* Task requirements
Return all of the material that follows, keeping each line exactly as it is.

* Supplied records
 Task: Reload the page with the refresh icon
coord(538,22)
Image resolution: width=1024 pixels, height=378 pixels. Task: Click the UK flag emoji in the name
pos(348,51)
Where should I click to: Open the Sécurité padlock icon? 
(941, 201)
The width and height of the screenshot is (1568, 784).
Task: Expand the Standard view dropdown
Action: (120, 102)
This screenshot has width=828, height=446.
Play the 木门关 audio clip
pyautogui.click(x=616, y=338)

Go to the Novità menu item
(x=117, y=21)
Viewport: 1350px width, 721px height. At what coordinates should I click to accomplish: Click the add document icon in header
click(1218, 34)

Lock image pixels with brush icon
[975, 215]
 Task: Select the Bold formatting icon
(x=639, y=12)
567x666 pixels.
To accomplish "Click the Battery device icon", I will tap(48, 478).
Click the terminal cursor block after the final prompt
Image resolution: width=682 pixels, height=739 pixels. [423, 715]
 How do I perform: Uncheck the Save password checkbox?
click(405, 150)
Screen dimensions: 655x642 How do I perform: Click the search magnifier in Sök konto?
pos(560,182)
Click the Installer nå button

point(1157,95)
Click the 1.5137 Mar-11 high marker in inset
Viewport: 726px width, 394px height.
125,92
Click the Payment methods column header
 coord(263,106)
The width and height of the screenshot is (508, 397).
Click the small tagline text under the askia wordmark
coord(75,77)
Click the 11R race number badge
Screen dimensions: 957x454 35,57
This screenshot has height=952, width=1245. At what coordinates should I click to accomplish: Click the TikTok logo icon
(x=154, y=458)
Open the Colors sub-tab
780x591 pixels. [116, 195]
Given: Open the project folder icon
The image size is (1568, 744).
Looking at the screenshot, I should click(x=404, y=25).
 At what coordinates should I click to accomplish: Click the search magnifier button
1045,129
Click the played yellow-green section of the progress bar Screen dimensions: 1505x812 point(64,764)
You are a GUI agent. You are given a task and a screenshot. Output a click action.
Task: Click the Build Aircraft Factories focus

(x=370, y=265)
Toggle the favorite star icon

* Written answer
 Task: Reload the page with the refresh icon
coord(538,22)
Image resolution: width=1024 pixels, height=378 pixels. Task: Click the UK flag emoji in the name
pos(348,51)
Where should I click to: Open the Sécurité padlock icon? 
(941, 201)
The width and height of the screenshot is (1568, 784).
Task: Expand the Standard view dropdown
Action: (120, 102)
This screenshot has width=828, height=446.
Play the 木门关 audio clip
pyautogui.click(x=616, y=338)

Go to the Novità menu item
(x=117, y=21)
Viewport: 1350px width, 721px height. At what coordinates should I click to accomplish: Click the add document icon in header
click(1218, 34)

Lock image pixels with brush icon
[975, 215]
 Task: Select the Bold formatting icon
(x=639, y=12)
567x666 pixels.
To accomplish "Click the Battery device icon", I will tap(48, 478).
Click the terminal cursor block after the final prompt
Image resolution: width=682 pixels, height=739 pixels. [423, 715]
 How do I perform: Uncheck the Save password checkbox?
click(405, 150)
Screen dimensions: 655x642 How do I perform: Click the search magnifier in Sök konto?
pos(560,182)
Click the Installer nå button

point(1157,95)
Click the 1.5137 Mar-11 high marker in inset
Viewport: 726px width, 394px height.
125,92
Click the Payment methods column header
 coord(263,106)
The width and height of the screenshot is (508, 397).
Click the small tagline text under the askia wordmark
coord(75,77)
Click the 11R race number badge
Screen dimensions: 957x454 35,57
This screenshot has height=952, width=1245. At what coordinates should I click to accomplish: Click the TikTok logo icon
(x=154, y=458)
Open the Colors sub-tab
780x591 pixels. [116, 195]
Given: Open the project folder icon
The image size is (1568, 744).
Looking at the screenshot, I should click(x=404, y=25).
 At what coordinates should I click to accomplish: Click the search magnifier button
1045,129
Click the played yellow-green section of the progress bar Screen dimensions: 1505x812 point(64,764)
You are a GUI agent. You are given a task and a screenshot. Output a click action.
Task: Click the Build Aircraft Factories focus

(x=370, y=265)
Toggle the favorite star icon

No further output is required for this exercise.